Last week in one of my seminars we were assigned to read “If God Is Dead, Is Everything Permitted?” by Elizabeth Anderson. The other day I came across a New York Times article discussing the sexual abuse of nuns by priests and bishops – a surprisingly common practice which has long since been covered up by the church. These events have prompted a few thoughts regarding Catholicism to swirl around in my mind as of late.
First is the different ways in which certain groups of people come to reject Catholicism. What I have noticed is that those from marginalized groups tend to reject Catholicism on the basis of some personal, internal conflict whereas those who are not from marginalized groups tend to reject it on some externally principled, epistemological ground. To illustrate this point, here is a conversation I had with someone sometime at the beginning of this school year, several months ago:
Me: They were playing Gospel music in the store. It made me really uncomfortable.
Friend: I’m not religious or anything but it wouldn’t make me uncomfortable.
Me: Well the music makes me uncomfortable because it suggests a heavy presence of religious people, which I don’t like.
Friend: Well I mean…yeah, it’s bad to believe in something that doesn’t exist, but–
Me: Oh, that’s not why it’s bad to me. It’s bad because people who are extremely religious tend to have certain sociopolitical views which are bad. Oftentimes these views are misogynistic or homophobic or otherwise dangerous to me personally.
My friend, who (big surprise) is a straight, white male, objects to religion on the basis of it being epistemically irresponsible: It’s bad to believe in something for which there exists no evidence. I, on the other hand, reject to religion (specifically, Catholicism, which is the only religion I have sufficient experience with to even be making these sorts of claims), because of the effects Catholicism and Catholic movements have had on my personal life. As a straight, white male it is easy to miss the sociopolitical effects of a Catholic influence: taking an anti-choice stance and denying women rights to their own body, active campaign against gay marriage, a culture of slut-shaming women and forcing standards of modesty and purity upon them – all things that I, a queer woman of color, have very directly felt the impact of. I think this contrast of reasons for rejecting Catholicism is really important, and often overlooked or unrecognized.

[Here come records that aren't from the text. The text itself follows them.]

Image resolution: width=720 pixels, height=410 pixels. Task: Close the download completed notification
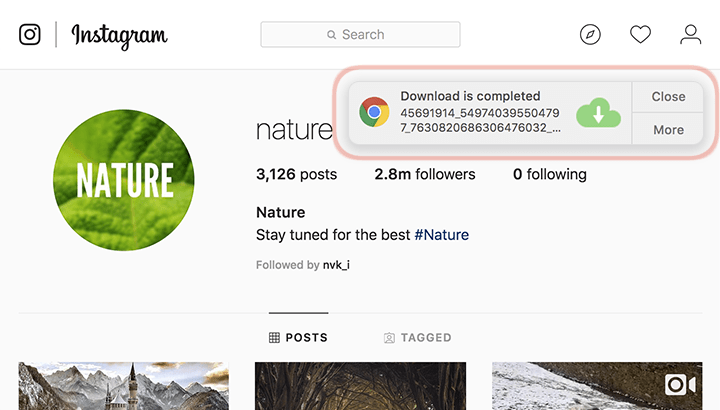point(668,97)
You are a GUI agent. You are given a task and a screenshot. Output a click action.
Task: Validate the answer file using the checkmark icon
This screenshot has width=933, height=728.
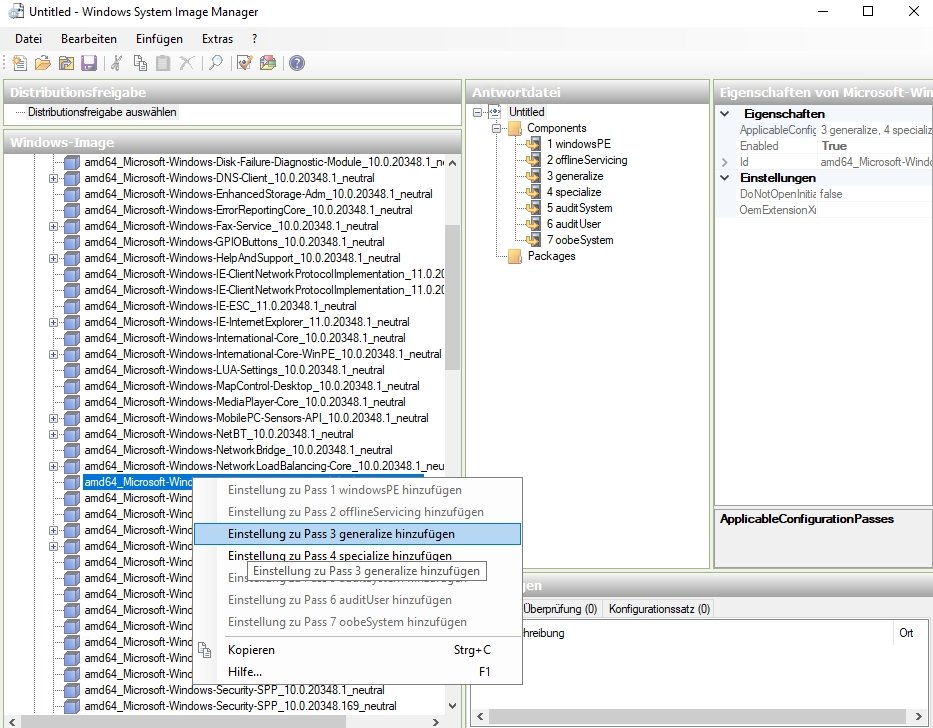243,63
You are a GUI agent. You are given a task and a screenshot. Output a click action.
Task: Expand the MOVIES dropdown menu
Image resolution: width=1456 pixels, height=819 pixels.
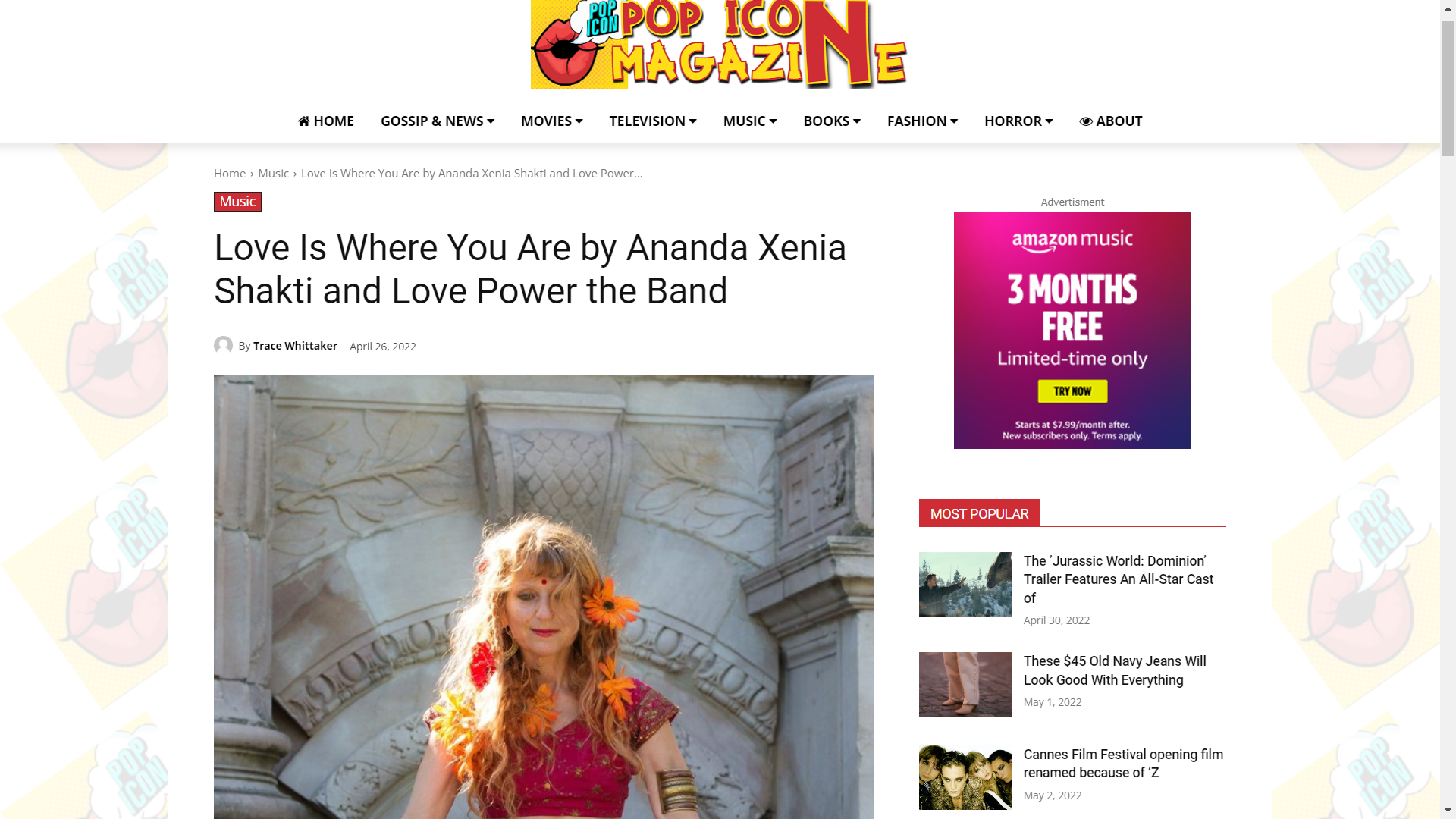[x=552, y=121]
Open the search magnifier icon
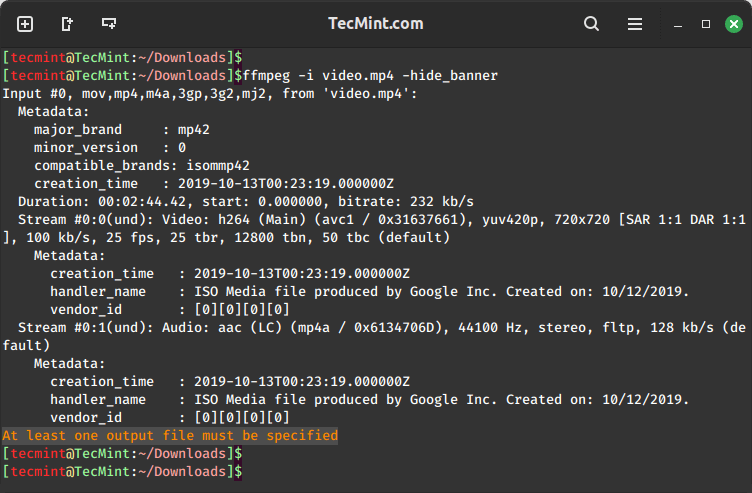 (x=591, y=24)
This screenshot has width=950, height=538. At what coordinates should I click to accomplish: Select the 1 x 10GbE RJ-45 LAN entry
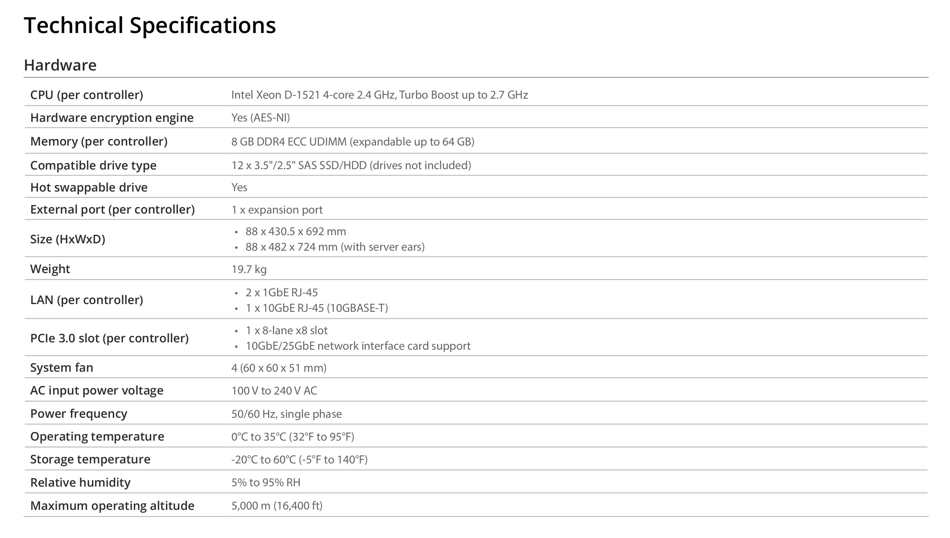[x=316, y=308]
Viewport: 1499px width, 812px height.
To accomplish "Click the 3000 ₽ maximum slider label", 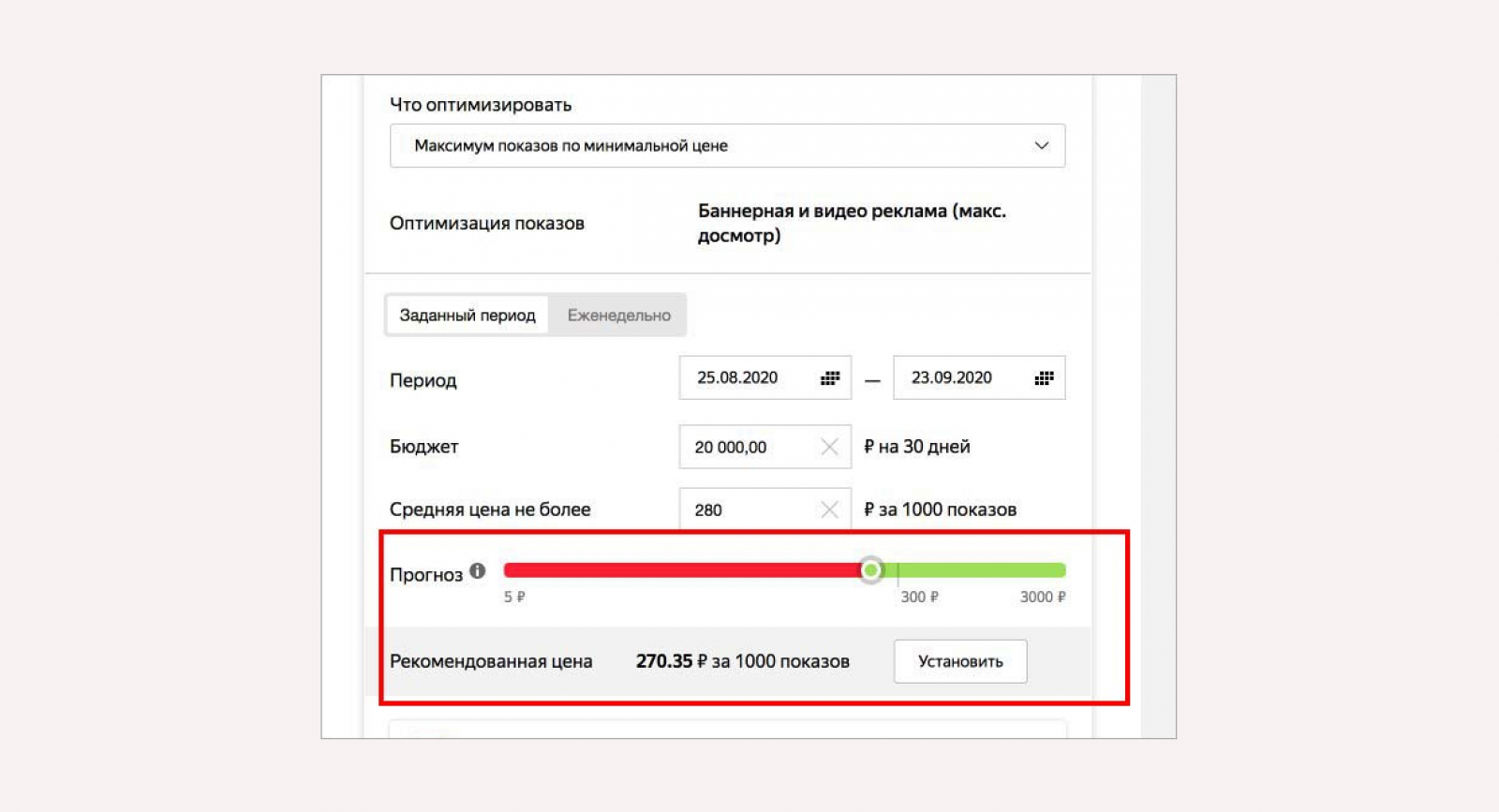I will (x=1042, y=597).
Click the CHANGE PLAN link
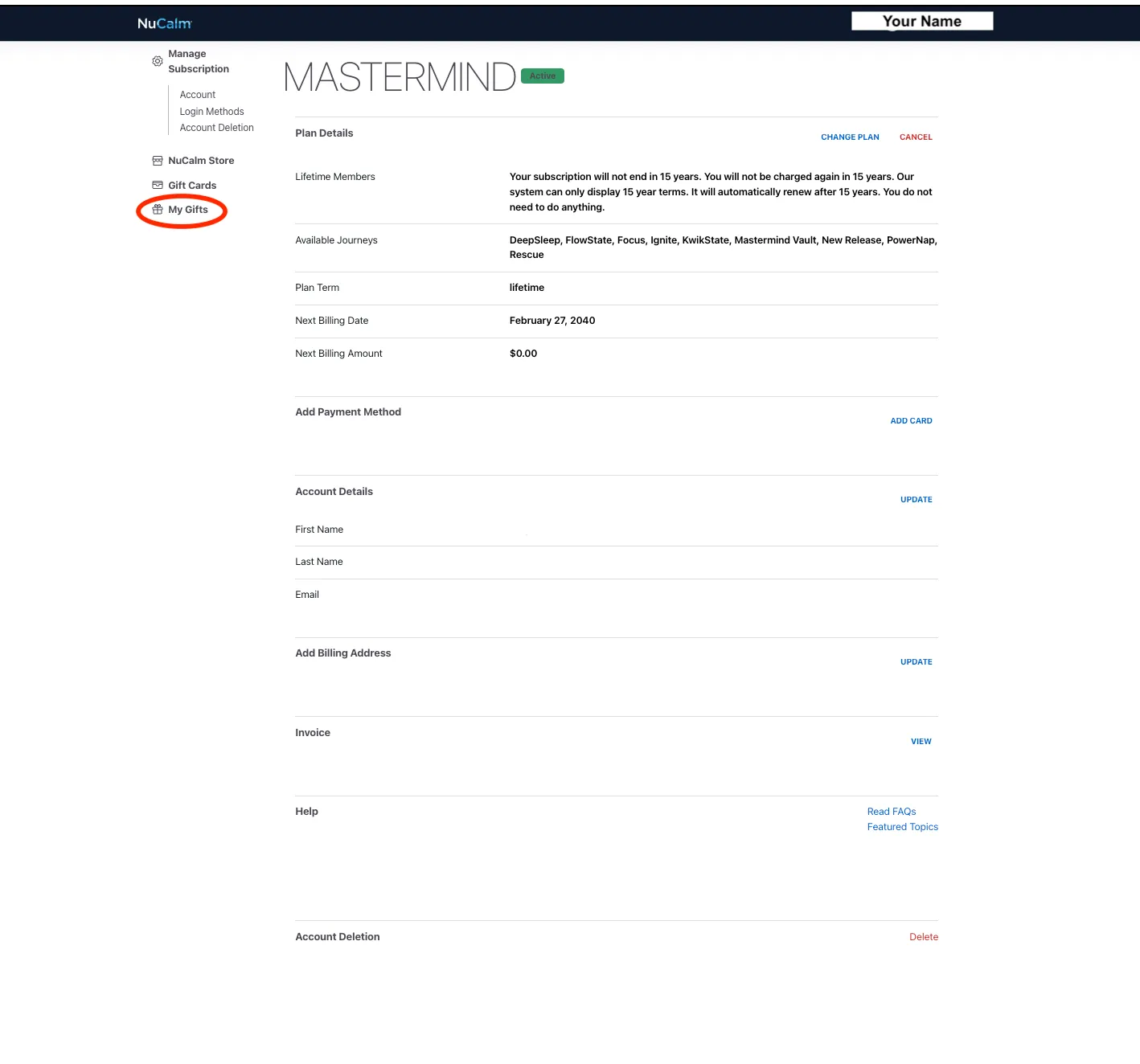The height and width of the screenshot is (1064, 1140). pyautogui.click(x=850, y=137)
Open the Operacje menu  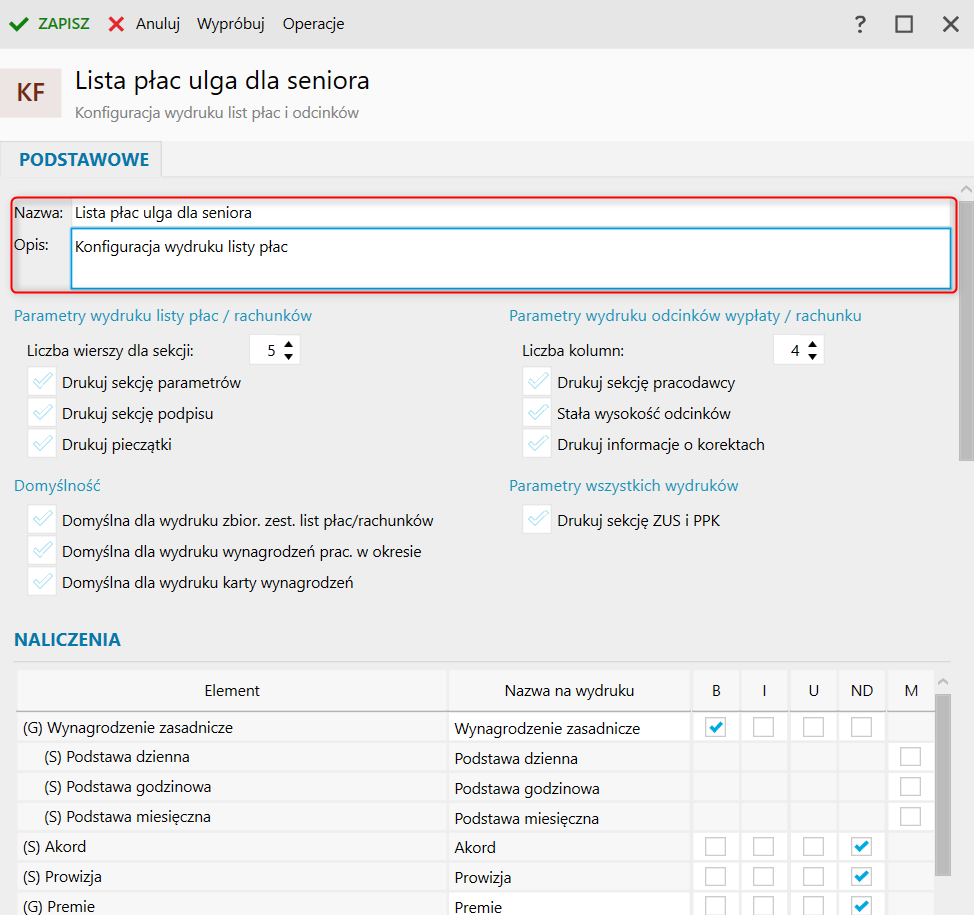[x=313, y=24]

The second thing I have been thinking about, which is very intimately related to the first point, is whether my attitude towards Catholicism is warranted. I’m an atheist. And a pretty ardent one at that. When asked my opinions on religious matters I voice them without restraint, sometimes offending believers with my harsh words. I also have an aversion to Catholics. It’s not a very deep one, nor does it prevent me from interacting and connecting with them on meaningful levels, but I could never become best friends with or date someone who was Catholic. I used to wonder whether these actions and attitudes of mine were permissible. I have since come to the conclusion that they are. Here’s why:
I was abused, physically and emotionally, by my parents in the name of Catholicism. (I was raised Catholic. I’m part of the first generation in my family to be born here in the U.S. My parents, uncles, and aunts immigrated here from one of the most Catholic countries in the world, and they brought those traditions with them when they came here.) I won’t go into details, but suffice to say my home and family life was pretty terrible as a child, due in large part to religion. This is personal for me.
Furthermore, as mentioned before, Catholics are responsible for pushing lots of dangerous sociopolitical ideals that harm me directly – most notably, those which are homophobic, misogynistic, and otherwise oppressive to women and queer people. And these attitudes often find their basis in Scripture: They act this way in part because they think this is what God wants. Depending on your interpretation of the Bible, they’re not wrong.
And finally, zooming out, it’s astounding how much abuse, violence, and chaos has been caused by the church throughout history: genocide, sexual abuse of nuns and children, subjugation and forced conversion of native peoples, wars, and so much more. Historically, I’m not sure there’s any institution out there that can match – or even come close to – the sheer amount of human rights violations committed by the Church.
There’s just so much for me to detest about Catholicism as a religion and as an institution. And the way I see Catholics is this: You are committed to the idea of an all-powerful God. Thus, you are committed to the idea that God could have stopped all these atrocities – especially the ones done in his name – but instead he did nothing. And you worship him. That doesn’t sit right with me, and I can’t ever bring myself to fully be okay with someone like that. How could you worship a God who actively allowed these terrible things to happen to me? And to the world?
I would never go so far as to start pointless fights about religion, but I’m not silent about my hatred of Catholicism. And while I respect believers as humans, I don’t respect the religion itself, and I can’t be bothered to make sure my criticisms of Catholicism come across in a respectful tone. I harbor so much hatred and resentment towards Catholicism, and justly so, I think, given my history with it and its history with the world.
I don’t view Catholicism as something that merits my respect. If the way I talk about the religion offends believers, then so be it.